It's bad enough for some prop planes to be referred to as being powered by elastic band. Now the skeptics could start having a dig at commercial aircraft flying on whatever from cooking oil to liquefied algae.
With the civil aviation market under increasing pressure from increasing oil costs and environmental legislation, the race is on to discover practical options to traditional kerosene and these so far appear to boil down to different types of biofuel.
Not remarkably, the first trials of alternative fuel were initiated by British air travel leader, Sir Richard Branson, whose Virgin Atlantic began London to Amsterdam flights with restricted biofuel usage in 2008. This was quickly followed by Lufthansa and Air New Zealand who each used various blends of routine fuel and bio derivatives including some from made from jatropha which can grow in soil considered too poor for growing mainstream foods items.
Jatropha is a genus of around 175 succulent plants, shrubs and trees (some are deciduous, like Jatropha curcas), from the household Euphorbiaceae.
In 2007 Goldman Sachs pointed out Jatropha curcas as one of the very best candidates for future biodiesel production. It is resistant to and bugs, and produces seeds consisting of 27-40% oil.

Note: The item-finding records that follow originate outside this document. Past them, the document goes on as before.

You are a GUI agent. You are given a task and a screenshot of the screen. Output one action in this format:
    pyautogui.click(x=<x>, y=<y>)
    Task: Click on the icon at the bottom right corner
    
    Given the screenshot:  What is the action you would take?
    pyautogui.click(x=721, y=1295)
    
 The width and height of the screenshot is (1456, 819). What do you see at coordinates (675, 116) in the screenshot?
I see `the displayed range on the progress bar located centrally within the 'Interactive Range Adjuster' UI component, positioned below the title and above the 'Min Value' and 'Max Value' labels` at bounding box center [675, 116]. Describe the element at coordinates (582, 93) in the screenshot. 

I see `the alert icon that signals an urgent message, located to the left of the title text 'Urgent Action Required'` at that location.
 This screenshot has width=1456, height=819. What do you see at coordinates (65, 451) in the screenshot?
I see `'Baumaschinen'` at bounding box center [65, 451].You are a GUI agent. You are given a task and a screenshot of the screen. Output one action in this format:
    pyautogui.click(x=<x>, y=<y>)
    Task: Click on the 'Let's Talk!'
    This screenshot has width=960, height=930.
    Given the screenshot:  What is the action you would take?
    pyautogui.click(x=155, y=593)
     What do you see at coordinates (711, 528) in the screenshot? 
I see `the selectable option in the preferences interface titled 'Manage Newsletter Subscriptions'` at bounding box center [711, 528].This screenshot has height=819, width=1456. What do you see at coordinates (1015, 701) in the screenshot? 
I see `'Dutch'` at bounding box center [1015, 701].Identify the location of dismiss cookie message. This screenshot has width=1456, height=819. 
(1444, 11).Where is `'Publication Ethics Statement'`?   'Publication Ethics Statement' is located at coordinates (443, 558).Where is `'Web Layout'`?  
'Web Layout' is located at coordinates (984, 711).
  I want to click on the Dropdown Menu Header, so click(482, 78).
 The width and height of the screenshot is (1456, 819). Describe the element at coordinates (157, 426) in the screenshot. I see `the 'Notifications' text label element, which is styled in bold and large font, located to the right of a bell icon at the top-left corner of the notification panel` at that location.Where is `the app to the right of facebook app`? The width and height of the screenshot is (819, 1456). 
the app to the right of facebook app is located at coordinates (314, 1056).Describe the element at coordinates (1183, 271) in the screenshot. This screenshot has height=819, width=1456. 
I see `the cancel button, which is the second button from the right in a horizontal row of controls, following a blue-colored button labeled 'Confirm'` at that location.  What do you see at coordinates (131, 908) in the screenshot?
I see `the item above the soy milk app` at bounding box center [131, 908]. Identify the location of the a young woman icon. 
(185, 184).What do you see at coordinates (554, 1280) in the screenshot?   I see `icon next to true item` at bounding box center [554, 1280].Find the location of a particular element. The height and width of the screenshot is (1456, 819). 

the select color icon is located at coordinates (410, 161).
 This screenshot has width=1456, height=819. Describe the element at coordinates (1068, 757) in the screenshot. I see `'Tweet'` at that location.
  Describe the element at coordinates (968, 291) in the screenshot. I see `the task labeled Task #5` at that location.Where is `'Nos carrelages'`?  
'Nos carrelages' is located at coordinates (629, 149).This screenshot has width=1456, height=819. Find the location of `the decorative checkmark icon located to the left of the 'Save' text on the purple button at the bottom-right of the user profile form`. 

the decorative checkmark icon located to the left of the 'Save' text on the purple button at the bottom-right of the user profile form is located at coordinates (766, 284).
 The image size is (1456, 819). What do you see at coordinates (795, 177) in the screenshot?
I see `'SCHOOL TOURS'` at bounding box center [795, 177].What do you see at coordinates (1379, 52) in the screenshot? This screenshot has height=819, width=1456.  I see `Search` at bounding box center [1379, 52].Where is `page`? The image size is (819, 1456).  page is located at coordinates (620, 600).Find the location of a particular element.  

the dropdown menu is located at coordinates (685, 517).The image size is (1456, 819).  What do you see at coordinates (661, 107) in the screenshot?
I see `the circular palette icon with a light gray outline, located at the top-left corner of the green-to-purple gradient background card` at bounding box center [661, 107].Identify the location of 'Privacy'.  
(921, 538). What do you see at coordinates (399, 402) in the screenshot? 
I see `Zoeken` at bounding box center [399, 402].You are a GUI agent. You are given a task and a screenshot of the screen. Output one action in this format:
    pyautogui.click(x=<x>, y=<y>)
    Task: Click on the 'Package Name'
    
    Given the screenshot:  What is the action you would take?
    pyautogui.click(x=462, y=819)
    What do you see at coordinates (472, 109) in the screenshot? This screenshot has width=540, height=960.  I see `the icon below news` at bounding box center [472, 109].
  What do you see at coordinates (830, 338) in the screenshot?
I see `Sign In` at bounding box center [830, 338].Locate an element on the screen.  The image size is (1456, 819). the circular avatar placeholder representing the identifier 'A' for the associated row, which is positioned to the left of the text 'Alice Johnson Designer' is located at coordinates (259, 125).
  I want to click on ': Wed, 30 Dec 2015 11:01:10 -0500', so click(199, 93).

Recently, US aerospace giant Boeing, Brazilian aeronautical significant Embraer and the Sao Paulo state Research Support Foundation moved to perform research and development into using biofuels to power jet airliners. It was reported that Brazilian airlines Azul, Gol, TAM and Trip would act as tactical specialists for the project.
The most current airline to begin experimenting with brand-new fuels is the Alaska Air Group which has actually performed internal US flights using a blend of 80 % petroleum based fuel and 20% biofuel made from cooking oil. This mixture, it is declared, can cut hazardous emissions by 10%.
One really motivating advancement has actually been the move far from biofuels which complete head on with food consumers thereby avoiding a price spiral. Not so long earlier, a rise in use of biofuels in cars triggered a spike in maize prices as US farmers diverted excessive corn to fuel processing.
Hopefully in the future, airline companies and drivers will focus biofuel intake on non-food sources such as jatropha curcas and algae. It would be a combined blessing indeed if some people ended up starving simply to satisfy somebody else's green credentials.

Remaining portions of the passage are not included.